杉本「僕自身は1回しかやったことがないんですよ。優秀な戦法だと思いますが、僕には合わない。立石流は基本的にさばきを主流にしていますよね。でも僕の振り飛車はさばきより押さえ込みを図るほうで、振り飛車にしては軽くないんです」

―居飛車側が▲9八香と上がった瞬間に△4五歩と突く形がありますね。杉本さんの得意戦法の一つですが。

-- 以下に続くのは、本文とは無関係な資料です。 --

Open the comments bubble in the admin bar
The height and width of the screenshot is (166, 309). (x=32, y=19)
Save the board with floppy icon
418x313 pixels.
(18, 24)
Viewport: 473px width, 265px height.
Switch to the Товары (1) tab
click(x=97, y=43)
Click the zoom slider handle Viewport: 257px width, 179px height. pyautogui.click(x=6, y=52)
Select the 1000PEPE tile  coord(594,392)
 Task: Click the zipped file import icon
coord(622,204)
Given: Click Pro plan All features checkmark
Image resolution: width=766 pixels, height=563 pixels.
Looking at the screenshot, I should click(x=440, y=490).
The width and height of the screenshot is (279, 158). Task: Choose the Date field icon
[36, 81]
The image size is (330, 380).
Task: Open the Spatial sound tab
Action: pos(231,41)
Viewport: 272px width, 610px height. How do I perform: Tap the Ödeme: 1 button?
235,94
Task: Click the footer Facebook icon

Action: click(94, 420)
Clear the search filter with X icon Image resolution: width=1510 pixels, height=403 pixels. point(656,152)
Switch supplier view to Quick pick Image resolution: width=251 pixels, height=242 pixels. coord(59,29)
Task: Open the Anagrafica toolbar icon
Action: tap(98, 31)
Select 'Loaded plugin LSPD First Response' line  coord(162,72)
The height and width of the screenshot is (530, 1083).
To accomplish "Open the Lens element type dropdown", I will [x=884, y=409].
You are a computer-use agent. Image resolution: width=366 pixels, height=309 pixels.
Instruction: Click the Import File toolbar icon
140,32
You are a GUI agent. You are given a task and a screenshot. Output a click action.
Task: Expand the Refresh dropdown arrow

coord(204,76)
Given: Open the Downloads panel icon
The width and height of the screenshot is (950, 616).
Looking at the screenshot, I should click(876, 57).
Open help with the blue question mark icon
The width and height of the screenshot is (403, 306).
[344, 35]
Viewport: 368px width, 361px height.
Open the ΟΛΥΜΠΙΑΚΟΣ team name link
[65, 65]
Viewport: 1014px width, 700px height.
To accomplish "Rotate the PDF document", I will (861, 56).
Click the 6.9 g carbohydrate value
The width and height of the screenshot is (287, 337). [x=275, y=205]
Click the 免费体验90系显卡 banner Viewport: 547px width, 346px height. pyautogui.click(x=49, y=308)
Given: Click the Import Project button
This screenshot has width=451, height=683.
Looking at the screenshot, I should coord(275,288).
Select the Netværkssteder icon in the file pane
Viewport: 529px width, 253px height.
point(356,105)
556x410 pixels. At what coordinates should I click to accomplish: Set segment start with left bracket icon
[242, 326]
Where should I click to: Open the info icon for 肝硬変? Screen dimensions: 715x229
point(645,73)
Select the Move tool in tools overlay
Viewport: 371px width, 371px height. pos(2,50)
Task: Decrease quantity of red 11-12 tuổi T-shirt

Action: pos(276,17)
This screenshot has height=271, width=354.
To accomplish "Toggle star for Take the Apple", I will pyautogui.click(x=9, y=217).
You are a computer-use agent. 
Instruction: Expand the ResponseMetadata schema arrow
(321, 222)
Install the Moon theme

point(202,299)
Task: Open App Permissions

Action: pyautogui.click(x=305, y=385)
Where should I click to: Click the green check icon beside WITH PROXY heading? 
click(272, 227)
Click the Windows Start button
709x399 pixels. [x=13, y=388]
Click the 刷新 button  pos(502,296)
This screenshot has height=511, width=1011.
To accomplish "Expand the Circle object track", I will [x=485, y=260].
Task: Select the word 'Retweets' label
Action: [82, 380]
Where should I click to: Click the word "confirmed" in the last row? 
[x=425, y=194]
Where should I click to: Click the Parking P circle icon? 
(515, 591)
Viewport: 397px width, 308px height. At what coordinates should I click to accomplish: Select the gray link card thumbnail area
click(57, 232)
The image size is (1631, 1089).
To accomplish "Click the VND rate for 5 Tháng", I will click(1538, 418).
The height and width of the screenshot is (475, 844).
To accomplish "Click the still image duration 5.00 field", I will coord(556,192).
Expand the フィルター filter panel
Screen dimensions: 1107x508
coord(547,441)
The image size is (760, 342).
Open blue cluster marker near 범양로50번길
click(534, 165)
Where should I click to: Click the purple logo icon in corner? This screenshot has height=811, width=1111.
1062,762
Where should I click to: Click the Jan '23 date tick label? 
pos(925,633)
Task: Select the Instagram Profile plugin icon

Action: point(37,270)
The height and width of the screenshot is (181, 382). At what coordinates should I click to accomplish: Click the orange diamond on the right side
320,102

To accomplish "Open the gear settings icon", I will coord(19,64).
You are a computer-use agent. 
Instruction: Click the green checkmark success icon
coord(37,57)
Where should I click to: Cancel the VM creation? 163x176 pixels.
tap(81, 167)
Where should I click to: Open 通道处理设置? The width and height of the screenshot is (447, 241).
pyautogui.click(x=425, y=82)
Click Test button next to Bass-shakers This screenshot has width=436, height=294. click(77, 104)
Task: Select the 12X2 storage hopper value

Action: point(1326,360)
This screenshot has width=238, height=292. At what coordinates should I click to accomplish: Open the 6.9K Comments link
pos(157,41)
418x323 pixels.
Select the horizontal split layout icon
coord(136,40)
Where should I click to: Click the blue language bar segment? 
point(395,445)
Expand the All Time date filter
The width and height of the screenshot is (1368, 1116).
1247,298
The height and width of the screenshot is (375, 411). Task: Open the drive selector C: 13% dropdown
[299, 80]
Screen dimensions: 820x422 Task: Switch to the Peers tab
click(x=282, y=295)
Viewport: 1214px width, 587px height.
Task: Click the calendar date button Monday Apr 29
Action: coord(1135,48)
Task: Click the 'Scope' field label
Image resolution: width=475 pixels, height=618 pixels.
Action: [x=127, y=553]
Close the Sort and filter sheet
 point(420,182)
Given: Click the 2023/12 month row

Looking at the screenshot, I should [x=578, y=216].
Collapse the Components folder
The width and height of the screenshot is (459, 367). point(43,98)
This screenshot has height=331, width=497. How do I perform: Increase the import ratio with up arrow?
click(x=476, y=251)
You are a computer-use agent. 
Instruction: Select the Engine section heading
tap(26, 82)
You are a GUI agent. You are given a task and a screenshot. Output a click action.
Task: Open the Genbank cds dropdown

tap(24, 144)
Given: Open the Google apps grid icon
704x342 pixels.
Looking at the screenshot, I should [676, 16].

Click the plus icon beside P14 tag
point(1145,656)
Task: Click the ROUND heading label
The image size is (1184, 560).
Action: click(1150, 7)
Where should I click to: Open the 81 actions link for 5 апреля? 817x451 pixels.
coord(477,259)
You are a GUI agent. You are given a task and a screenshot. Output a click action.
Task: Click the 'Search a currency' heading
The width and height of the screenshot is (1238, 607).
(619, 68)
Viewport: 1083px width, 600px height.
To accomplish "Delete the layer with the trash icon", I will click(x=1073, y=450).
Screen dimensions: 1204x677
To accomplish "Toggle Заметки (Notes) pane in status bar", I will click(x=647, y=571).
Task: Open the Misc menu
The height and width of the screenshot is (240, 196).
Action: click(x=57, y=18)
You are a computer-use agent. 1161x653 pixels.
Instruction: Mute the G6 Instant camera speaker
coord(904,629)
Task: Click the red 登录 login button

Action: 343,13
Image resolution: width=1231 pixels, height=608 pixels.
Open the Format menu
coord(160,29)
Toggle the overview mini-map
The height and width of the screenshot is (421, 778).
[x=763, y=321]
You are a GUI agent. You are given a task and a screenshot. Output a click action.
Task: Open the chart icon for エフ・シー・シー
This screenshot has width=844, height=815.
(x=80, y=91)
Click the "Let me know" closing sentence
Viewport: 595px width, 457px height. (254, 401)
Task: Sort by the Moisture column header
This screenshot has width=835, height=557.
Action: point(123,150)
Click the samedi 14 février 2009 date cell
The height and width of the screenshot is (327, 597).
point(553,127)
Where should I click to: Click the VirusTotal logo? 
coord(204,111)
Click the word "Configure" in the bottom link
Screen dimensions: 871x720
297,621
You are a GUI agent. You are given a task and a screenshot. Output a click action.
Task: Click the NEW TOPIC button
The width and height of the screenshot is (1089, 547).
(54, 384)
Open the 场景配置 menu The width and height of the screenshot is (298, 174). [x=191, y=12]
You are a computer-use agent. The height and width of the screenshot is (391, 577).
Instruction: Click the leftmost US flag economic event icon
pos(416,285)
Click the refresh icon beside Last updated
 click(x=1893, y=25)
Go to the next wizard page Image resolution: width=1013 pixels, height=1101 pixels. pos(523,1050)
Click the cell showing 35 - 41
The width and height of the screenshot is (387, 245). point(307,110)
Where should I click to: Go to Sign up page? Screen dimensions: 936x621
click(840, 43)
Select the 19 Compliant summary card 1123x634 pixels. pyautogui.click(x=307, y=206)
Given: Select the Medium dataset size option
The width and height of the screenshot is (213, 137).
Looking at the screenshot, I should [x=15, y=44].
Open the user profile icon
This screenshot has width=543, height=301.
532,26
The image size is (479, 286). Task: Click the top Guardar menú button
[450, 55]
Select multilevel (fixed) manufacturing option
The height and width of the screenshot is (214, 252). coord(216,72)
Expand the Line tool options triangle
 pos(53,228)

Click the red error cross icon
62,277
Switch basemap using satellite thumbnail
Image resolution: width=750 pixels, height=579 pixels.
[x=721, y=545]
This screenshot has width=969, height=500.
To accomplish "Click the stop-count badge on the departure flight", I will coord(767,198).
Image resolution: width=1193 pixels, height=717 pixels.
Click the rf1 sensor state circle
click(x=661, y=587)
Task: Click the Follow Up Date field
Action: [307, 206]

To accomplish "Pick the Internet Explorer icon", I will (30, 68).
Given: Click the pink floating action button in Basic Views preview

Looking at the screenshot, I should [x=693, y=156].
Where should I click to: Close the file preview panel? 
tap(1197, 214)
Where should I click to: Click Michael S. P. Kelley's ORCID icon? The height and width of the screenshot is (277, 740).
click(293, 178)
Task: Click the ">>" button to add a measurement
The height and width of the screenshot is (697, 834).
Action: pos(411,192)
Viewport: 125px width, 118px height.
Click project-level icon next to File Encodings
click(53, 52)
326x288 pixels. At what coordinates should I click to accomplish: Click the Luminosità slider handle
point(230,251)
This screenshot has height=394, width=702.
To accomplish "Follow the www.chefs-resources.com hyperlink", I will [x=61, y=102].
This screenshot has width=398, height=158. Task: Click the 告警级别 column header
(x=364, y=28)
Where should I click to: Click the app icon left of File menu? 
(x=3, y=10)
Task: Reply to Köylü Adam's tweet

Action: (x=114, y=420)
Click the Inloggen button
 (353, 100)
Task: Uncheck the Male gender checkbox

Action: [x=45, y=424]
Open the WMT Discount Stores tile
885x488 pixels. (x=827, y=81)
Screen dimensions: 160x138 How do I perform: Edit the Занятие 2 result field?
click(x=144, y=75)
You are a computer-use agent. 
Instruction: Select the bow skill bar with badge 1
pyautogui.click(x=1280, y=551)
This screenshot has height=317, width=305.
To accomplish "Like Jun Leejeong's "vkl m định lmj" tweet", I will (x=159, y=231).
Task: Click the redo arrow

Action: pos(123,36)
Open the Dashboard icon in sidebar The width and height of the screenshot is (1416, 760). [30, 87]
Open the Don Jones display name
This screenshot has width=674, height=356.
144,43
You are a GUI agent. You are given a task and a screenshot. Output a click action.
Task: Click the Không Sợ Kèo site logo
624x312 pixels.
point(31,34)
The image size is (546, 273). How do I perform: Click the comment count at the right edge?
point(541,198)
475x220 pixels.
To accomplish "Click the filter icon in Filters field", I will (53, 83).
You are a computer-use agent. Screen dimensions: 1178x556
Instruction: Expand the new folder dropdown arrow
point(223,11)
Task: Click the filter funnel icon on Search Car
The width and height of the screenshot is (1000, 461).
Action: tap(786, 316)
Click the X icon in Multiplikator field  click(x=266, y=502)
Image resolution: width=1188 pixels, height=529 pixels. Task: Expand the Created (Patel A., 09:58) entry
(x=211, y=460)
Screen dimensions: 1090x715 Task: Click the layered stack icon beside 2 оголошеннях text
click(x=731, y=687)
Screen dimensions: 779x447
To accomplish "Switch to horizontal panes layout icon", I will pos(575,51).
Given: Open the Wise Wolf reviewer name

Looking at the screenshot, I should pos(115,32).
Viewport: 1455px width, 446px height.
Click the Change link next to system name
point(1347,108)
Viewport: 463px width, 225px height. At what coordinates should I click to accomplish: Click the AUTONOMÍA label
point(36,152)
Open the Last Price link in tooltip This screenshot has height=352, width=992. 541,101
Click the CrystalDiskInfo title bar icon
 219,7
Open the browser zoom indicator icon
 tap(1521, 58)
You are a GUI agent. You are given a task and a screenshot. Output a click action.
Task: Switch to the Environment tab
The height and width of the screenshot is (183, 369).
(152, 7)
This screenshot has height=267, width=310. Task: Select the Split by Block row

杉本「△3三角-△3二銀の形で△4五歩と突くのか、それとも立石流のように△2二角-△3一銀のままで△4五歩と突くのか、という違いですね。より徹底しているのが立石流で、穴熊対策なんです」

―△3三角-△3二銀からの△4五歩は杉本流でしょう。

杉本「自分ではそう思ってるんですけど。でも最近は振り飛車党が増えたから、棋譜を見ても、だれの四間飛車かわかりにくくなっていますね。四間飛車は最近はコピー将棋になってきたと思うんですよ」

―ああ。

杉本「昔は実戦例が少なかったから、そういうことはなかったけど、増えてくるに従って最善手が突き詰められてきて、いまのような形になったんです」

―居飛車はどういう理由で指さないんですか。

杉本「指したいですよ。実際、研究会では矢倉も角換わりもやってますし。基本的なことは知ってるつもりですし、プロの実戦譜も並べてます。プロたるもの、どんな戦法でも指さなきゃいけないと思ってますから(笑)。ただ、これが公式戦で負けられない勝負だと思うと得意な戦法になってしまうわけで、そういう意味では踏み込みが甘いですね。三浦君なんか使い分けてますよね。横歩取りもやれば、矢倉もやるし、振り飛車もやると。ああいうタイプはすごいと思います」

―羽生さんや谷川さんもそうです。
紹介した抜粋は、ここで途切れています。